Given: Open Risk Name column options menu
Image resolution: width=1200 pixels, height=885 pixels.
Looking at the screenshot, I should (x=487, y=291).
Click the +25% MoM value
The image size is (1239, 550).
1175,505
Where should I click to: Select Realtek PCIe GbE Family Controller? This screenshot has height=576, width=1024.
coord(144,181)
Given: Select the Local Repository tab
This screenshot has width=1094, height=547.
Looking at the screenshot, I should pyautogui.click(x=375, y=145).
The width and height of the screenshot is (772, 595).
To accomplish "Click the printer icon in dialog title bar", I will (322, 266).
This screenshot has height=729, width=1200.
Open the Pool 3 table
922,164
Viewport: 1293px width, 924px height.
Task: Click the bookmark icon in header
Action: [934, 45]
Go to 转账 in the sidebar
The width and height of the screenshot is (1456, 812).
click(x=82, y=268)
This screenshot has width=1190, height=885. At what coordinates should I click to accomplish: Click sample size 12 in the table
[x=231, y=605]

════════════════════

• EXERCISE BRIEF
Pick out and copy every line of the records that contains the word "This".

• RESPONSE
Where should I click to: Select Realtek PCIe GbE Family Controller? This screenshot has height=576, width=1024.
This screenshot has width=1094, height=547.
This screenshot has height=729, width=1200.
This screenshot has width=1190, height=885. At what coordinates should I click to accomplish: Click sample size 12 in the table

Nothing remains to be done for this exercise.